Rarity makes special

The first time I saw her was long before we spent any time together and also that was way before we became friends. While it’s sad to initiate a presentation with visual attributes, her beauty was the first inescapable thing about her. Her angled face, green eyes and tall stature immediately set her apart from mere mortals. Now, more human, I know her to be hilarious, intelligent and stronger than she should have to be. Then, I didn’t even know her name, she didn’t know mine, but just like we shared that first moment in space and time, we share also that, but here I will, respectfully, call her Lauren Bacall.

Yesterday, almost ten years into our friendship, part of my day I shared with her daily life as the mother of two. The oldest, a 3-years old, was intent on eating me. To “nom, nom, noms” and crystal-clinging laugher he “ate me” several times, blowing his stomach up to demonstrate his success. I tickled him, explaining to him that I was escaping from his stomach. The laugher was contagious.

His brother, a 7-month-old, repeatedly ended up in my arms. Carrying him on my hip I passed a mirror and casually glanced at the reflection that greeted me. Lauren and I joked about it and she told me it looked good, me with the baby in my arms. But it is an unlikely scenario. Mostly because the child was blond and blue-eyed and a man of genetics strong enough to conquer my dark features is hard to imagine. And partly because I’m not a particularly young woman anymore. With only a few years, half a decade or so, left before I am too old to have that experience myself it would be a battle against time.

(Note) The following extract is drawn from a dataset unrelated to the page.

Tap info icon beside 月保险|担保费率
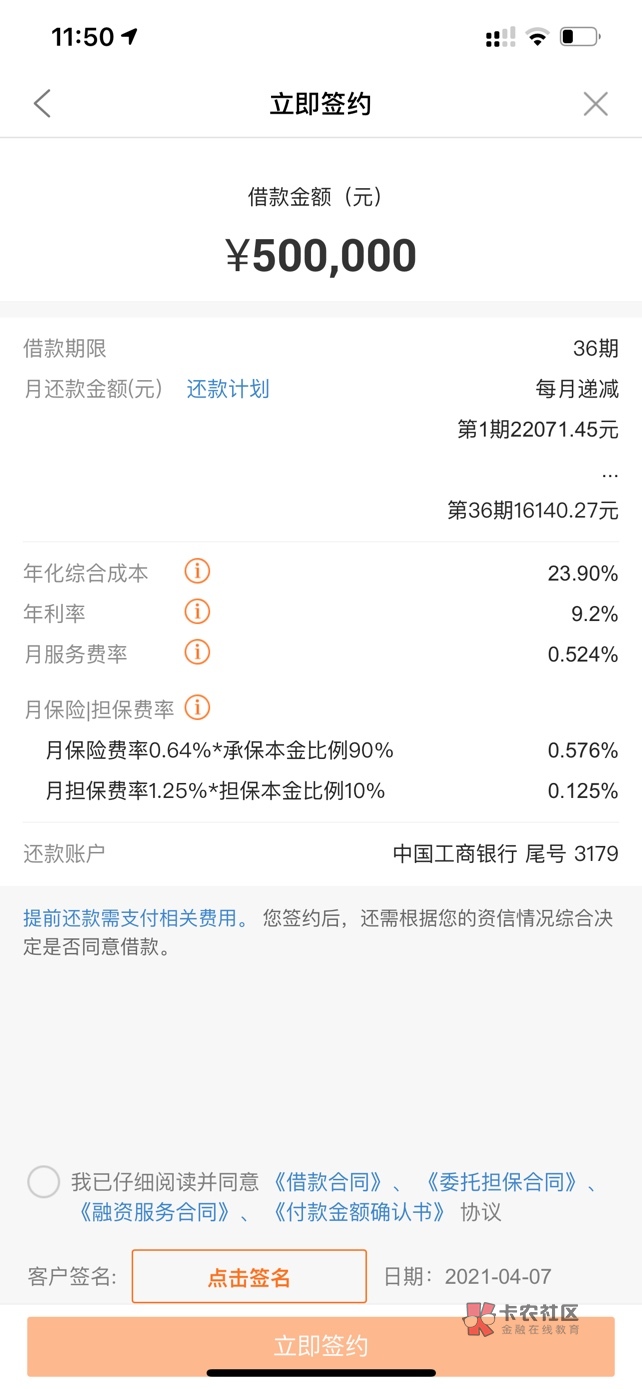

It’s a strange thing to be the last one standing for so long, with only temporary somethings and let’s-remain-friends-but-not-really someones, to be the last one to find a home. Most of my friends relate to this “issue” in different ways, some more elegantly than others, but few have no opinions at all. I often wonder how much I let other people influence me on topics concerning the core of my own existence – either as emotional seeds that are planted or as pressure to either dos or don’ts, to chose this or that. On days when I am the person I want to be the most, this is not something that I concern myself with as though it is a problem, perhaps too addicted to the search to find actually something. In moments when I am not quite as much my desired self, I do sometimes wonder why it was over a decade since I heard the oh-so-dreaded L-word.

Yesterday as I was sitting on Lauren and her husband’s terrace, she told me that she thinks I deserve to find “someone special” and that I have been unlucky in things love related. The word “unlucky” lingered in my thoughts all evening because it feels so different from how I think of things. It might be a good word, maybe that’s really what all things in life comes down to, being at the right place at the right time, being lucky. I don’t know. But luck implies there is nothing you could have done, that there is no personal responsibility, no actual need for growth, no benefits in contemplating the outcomes of your choices nor the consequences of your personality.

Maybe I am arrogantly assigning myself too much power thinking that we largely put ourselves in the situations we find ourselves in. But I feel like, most logically, it was the combination of my own actions and how my personality traits resonated with past lovers’ desires that were what dictated the congruence of our union. Humbly, I would suggest that it is simply so that sometimes people love you but most often they don’t, and vice versa. So perhaps its the opposite. Perhaps it is not unlucky to not have ended up in a mutual affection state with someone, but rather very lucky to do.